Glass blue heel shoe

When I was in junior high school, 7th grade, I was sitting in a group/circle of about 12 girls at lunchtime.  We were outside it being California.  I noticed one of the other girls (fairly popular and pretty) had the same shoes on that I did. I mentioned it “hey Kim we have the same shoes”.

Her reply has stuck with me today 46 years later. “Yeah, but they aren’t my only pair”.

It hurt because yes, those shoes were my only pair other than my gym shoes.

I grew up in a working poor family, with plenty of physical and emotional abuse.  My mom was an alcoholic, my dad had anger, rage issues. They both beat us often.
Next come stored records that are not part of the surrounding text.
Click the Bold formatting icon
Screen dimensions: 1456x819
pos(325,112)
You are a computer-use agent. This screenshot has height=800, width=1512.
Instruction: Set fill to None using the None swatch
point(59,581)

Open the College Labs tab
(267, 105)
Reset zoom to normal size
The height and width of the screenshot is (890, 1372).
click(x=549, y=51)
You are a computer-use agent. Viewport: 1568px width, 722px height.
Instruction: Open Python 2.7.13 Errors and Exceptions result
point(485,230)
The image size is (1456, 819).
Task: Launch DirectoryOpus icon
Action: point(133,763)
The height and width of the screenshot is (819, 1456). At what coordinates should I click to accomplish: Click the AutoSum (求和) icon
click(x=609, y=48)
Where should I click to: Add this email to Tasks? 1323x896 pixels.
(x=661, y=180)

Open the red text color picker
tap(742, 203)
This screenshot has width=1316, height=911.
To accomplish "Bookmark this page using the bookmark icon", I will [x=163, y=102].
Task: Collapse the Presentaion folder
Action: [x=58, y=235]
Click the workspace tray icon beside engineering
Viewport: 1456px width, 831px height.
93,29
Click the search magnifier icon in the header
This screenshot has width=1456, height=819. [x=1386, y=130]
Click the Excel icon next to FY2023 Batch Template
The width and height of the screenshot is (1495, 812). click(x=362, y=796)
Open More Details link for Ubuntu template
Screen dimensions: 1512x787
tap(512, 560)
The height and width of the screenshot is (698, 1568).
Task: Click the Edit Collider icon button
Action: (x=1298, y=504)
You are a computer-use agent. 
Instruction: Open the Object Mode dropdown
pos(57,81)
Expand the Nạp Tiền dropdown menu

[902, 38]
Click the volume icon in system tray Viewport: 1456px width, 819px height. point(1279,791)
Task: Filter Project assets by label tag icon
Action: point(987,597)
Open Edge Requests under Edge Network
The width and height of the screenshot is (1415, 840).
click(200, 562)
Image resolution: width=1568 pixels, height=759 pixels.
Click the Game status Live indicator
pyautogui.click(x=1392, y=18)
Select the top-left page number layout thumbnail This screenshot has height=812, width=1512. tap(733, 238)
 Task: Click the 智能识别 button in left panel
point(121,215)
My mother made most of my clothing, and cut my hair (which I hated because she cut it short and ugly)

This bitchy remark hurt deep. I had never realized that others could see my poverty. I was naive, I didn’t invite kids to my house, but did go to their houses to play.

Kim’s remark, in front of so many girls shamed me. I’m sad to say it led to me being overly conscious of whether I bought name brands. I worked several jobs in high school to by the “right” clothes and always shoes. 😅🤣

As an adult, I went to law school, became an attorney and married well.

Realized I was doing all of these things to please society and get approval rather than satisfaction. (not the marriage though, met him when I was 20, married at 30 and still happily married at 58). At 40, I gave up caring about approval and enjoy my wild side now. I’m trying a second act as an artist. I dye my hair bright blue or purple if I feel like it. I wear whatever I feel like, whether it makes me look fat, too weird, or to young for my age. I’m much happier and life is good, although I still own many pairs of shoes, but I choose them for either comfort or art.